La guerra in Ucraina continua a rappresentare una minaccia per la sicurezza alimentare globale, oggi particolarmente acuta in alcuni Paesi del Nord Africa e del Medio Oriente (quali Egitto, Yemen, Libano, Israele, Libia, Libano, Tunisia, Marocco, Iraq, Arabia Saudita), così come dei Paesi asiatici (Indonesia, Bangladesh, Pakistan), che sono i principali acquirenti di grano e mais sui mercati mondiali. I prodotti che l’Ucraina non ha potuto consegnare al mercato mondiale hanno provocato una reazione a catena: i Paesi sviluppati aumentano le scorte e molti Paesi limitano il commercio in un contesto di incertezza. Di conseguenza, i prezzi aumentano ancora di più e aumenta il rischio di fame nei Paesi più poveri. La guerra ha colpito circa il 25% del commercio mondiale di cereali e ha causato un aumento dei prezzi mondiali, dell’inflazione alimentare e una riduzione dell’accesso al cibo nei Paesi che importano alimenti dall’Ucraina. In particolare, si tratta di grano e olio di girasole. Gli esperti sottolineano che più di 400 milioni di persone nel mondo dipendono dalle forniture di grano dall’Ucraina. La popolazione della maggior parte di questi Paesi soffre tradizionalmente di carenze alimentari e persino di fame. Una eventuale crisi alimentare, indotta dallo strozzamento delle catene di approvvigionamento, può determinare ulteriori instabilità nei Paesi africani con conseguente aumento dei flussi migratori verso l’Italia e l’Europa.

Inoltre, la guerra ha fatto tornare, anche in Europa, lo spettro dell’insicurezza alimentare, consolidando la consapevolezza, al tempo stesso, della valenza strategica dell’agricoltura.

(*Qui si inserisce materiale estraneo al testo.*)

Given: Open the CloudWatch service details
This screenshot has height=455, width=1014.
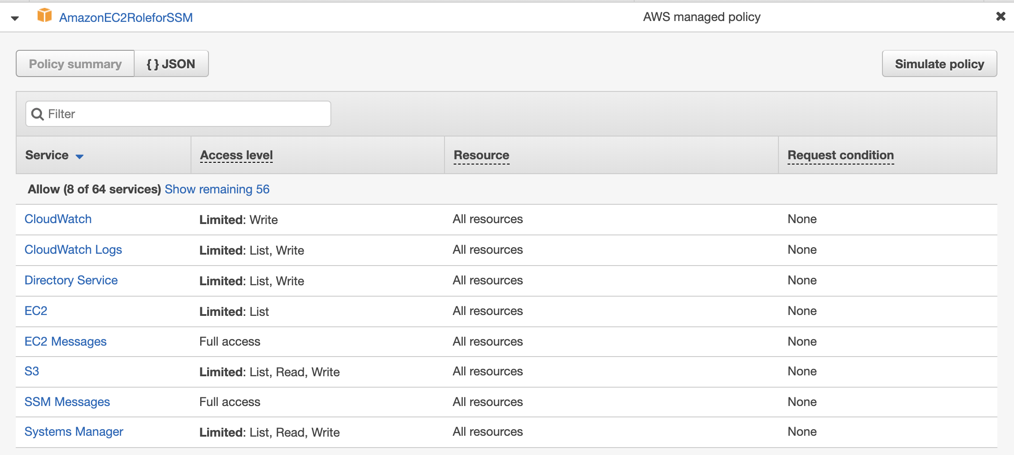Looking at the screenshot, I should (58, 219).
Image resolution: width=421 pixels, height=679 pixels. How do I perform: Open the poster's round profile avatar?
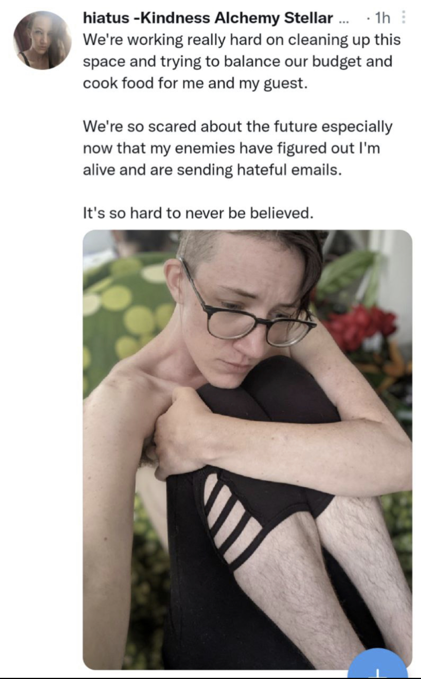pos(42,40)
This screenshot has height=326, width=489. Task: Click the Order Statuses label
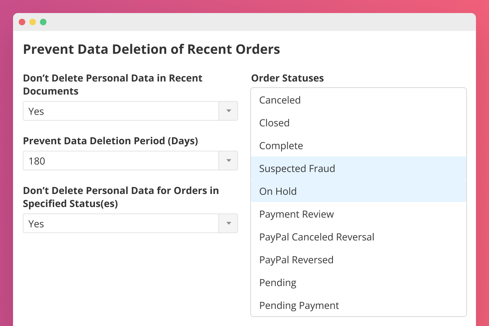[x=287, y=78]
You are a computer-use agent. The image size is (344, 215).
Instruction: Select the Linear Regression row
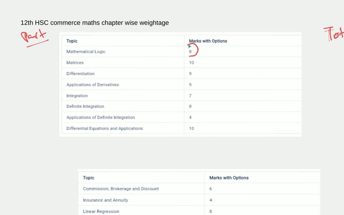[x=199, y=211]
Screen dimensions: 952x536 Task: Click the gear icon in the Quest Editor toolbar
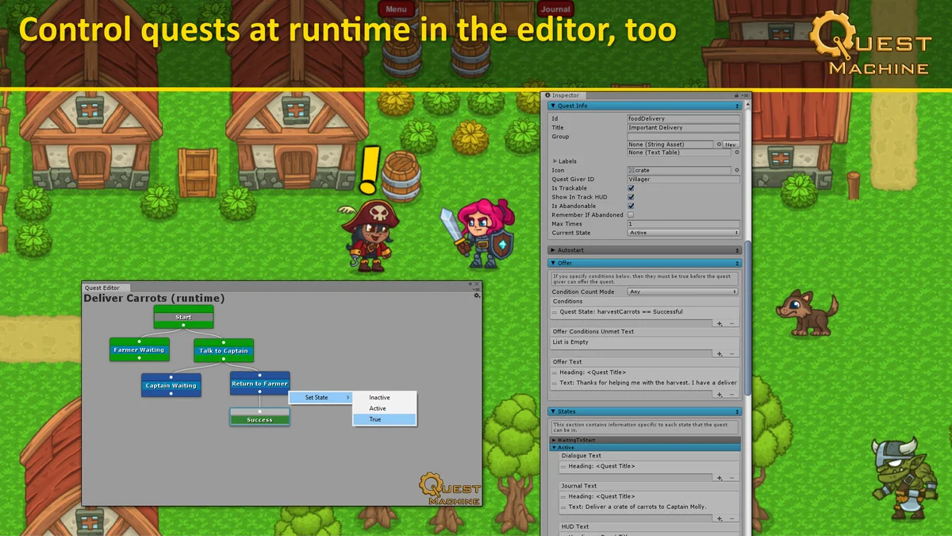(477, 295)
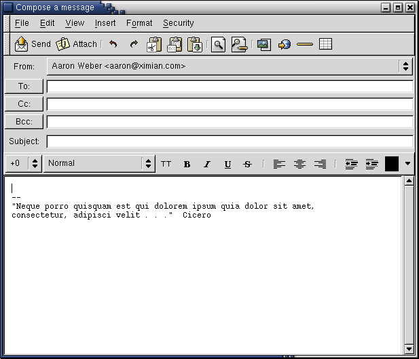Insert a link using the globe icon

[x=285, y=44]
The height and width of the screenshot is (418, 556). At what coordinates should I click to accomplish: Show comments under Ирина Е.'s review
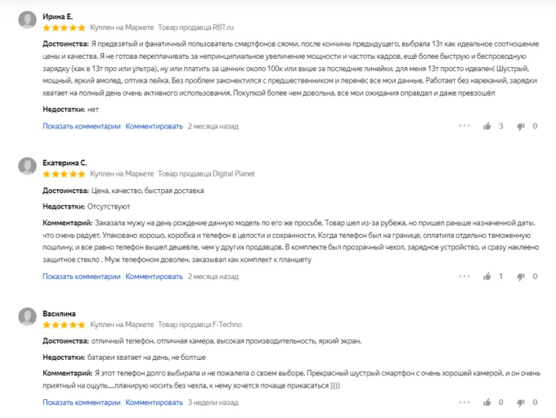pos(82,126)
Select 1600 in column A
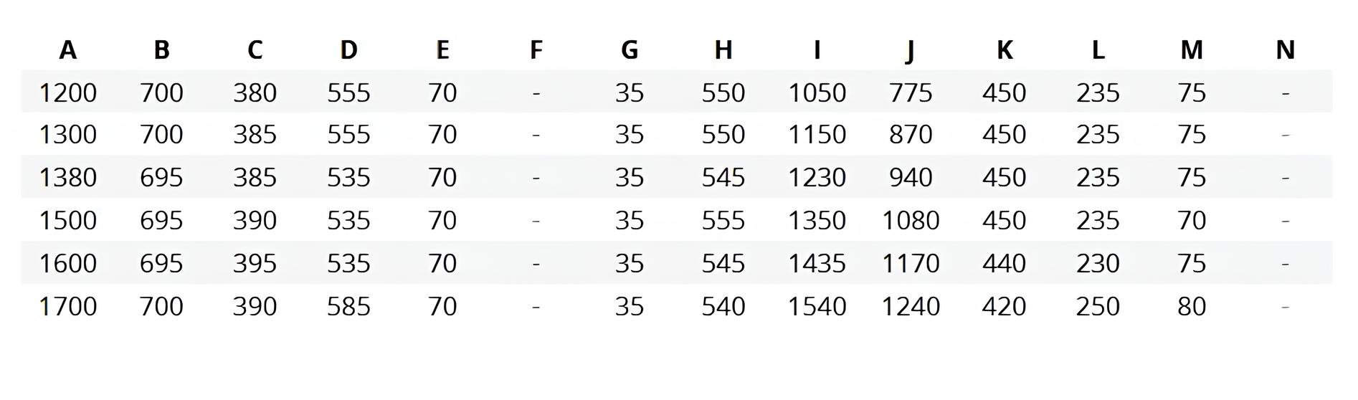 point(67,263)

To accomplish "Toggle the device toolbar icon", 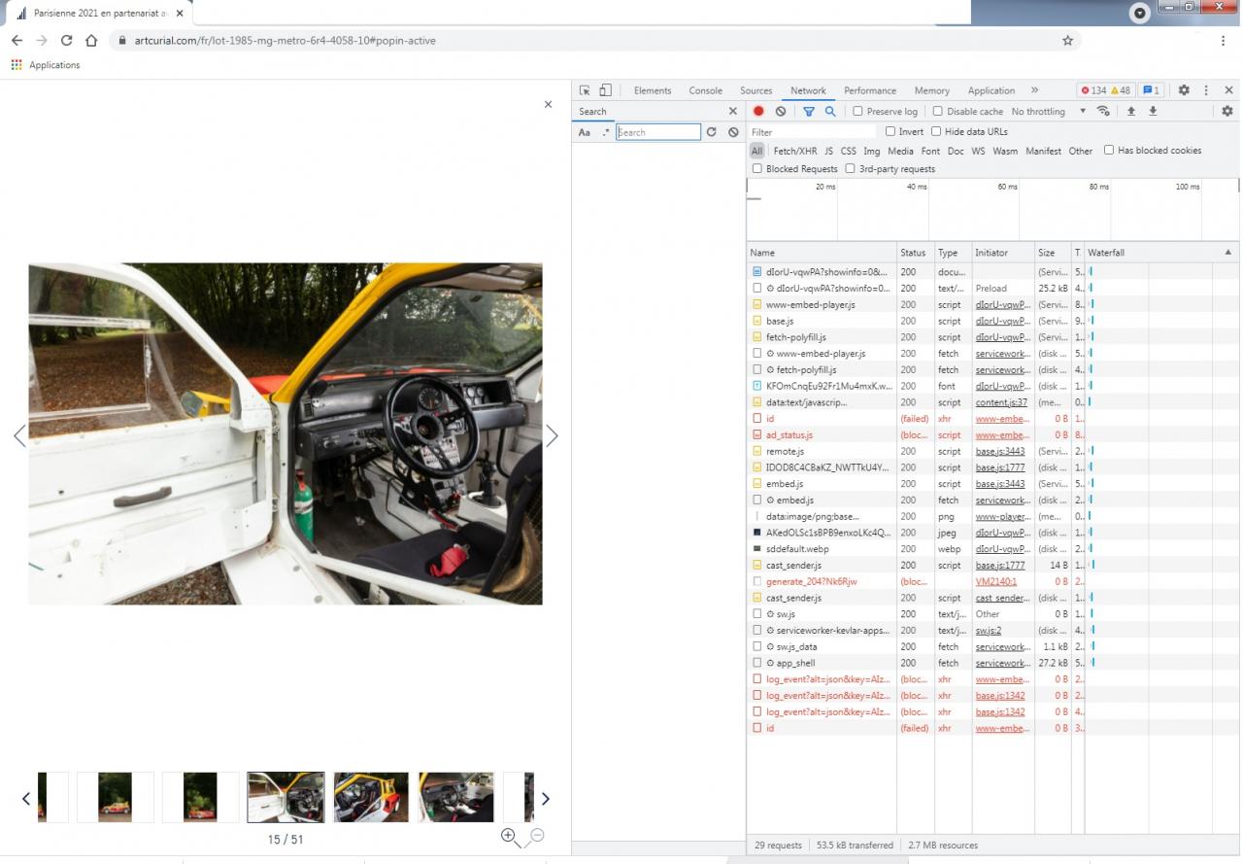I will coord(605,90).
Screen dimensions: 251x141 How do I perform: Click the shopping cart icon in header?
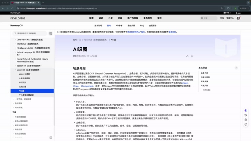pos(239,18)
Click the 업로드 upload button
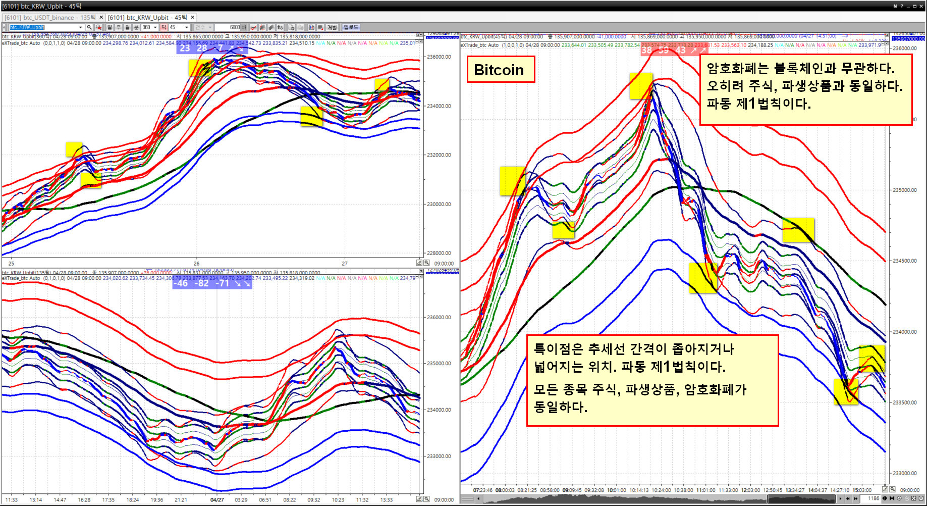 tap(351, 27)
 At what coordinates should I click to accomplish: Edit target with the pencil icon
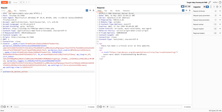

Per fronteggiare la crisi causata dalla guerra e per tornare ad avere una vera e propria politica agricola per l’Italia e l’Europa, Forza Italia, con il coordinatore nazionale Antonio Tajani ha presentato, lo scorso 22 marzo, una serie di misure (Re-Food Eu) al Parlamento Europeo che mettono al centro l’impresa agricola e la necessità di mantenerla competitiva sul mercato mondiale tornando ad incentivare le produzioni di cui siamo deficitari in Europa e bilanciando la sostenibilità ambientale con quella economica e sociale.

La guerra ha evidenziato come l’Europa abbia sottovalutato anche rispetto a quello che stanno facendo Usa, Cina, India e Russia, la necessità di essere autosufficiente negli approvvigionamenti di materie prime agricole che sono alla base della catena alimentare sia per gli umani che per gli animali. Siamo convinti che solo con una visione strategica di medio e lungo periodo si possa esser in grado di aumentare la produzione di cibo sano, rispondere ai cambiamenti climatici e all’aumento della popolazione globale che, nel 2050, toccherà il tetto dei 10 miliardi di abitanti. La politica deve tornare a progettare il futuro, non dedicarsi solo alla ordinaria amministrazione o peggio ad inseguire le mode del momento, spesso frutto dei vizi o dei capricci di ristrette élite mondiali che rischiano di penalizzare la produzione in Europa e di esporci alla dipendenza dall’estero. Siamo convinti che, insieme alla difesa comune e all’autosufficienza energetica, la sfida della produzione di cibo sarà una tra le più significative per i prossimi 50 anni. Una sfida che può incidere anche sulle politiche di stabilizzazione dei Paesi dell’Africa sia in ottica di sviluppo sia nel mitigare i fenomeni migratori.